## What is expected
Copy only the lines from the one containing "Task: Click the" through the final line of the records below, exactly as written, with no pictures.

## Data shown
==================================================

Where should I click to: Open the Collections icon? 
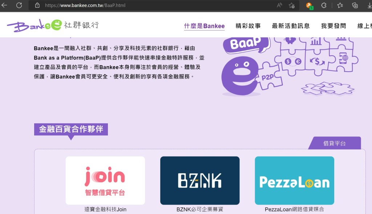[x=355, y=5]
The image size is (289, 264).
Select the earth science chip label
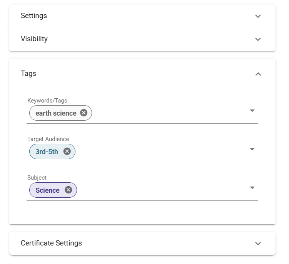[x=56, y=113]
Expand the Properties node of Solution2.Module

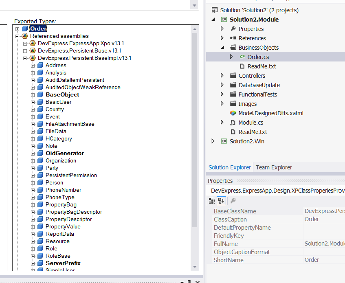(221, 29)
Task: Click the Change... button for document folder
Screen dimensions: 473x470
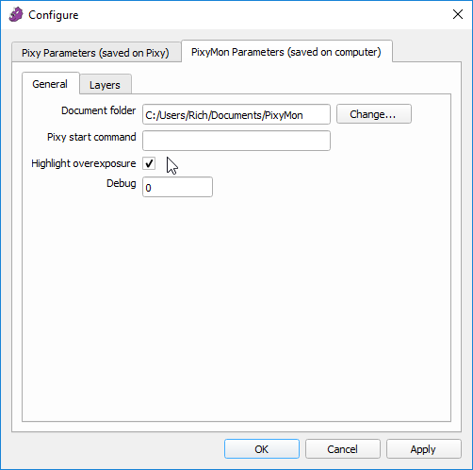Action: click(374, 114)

==================================================

## Answer section
Task: Click the Change... button for document folder
Screen dimensions: 473x470
Action: click(374, 114)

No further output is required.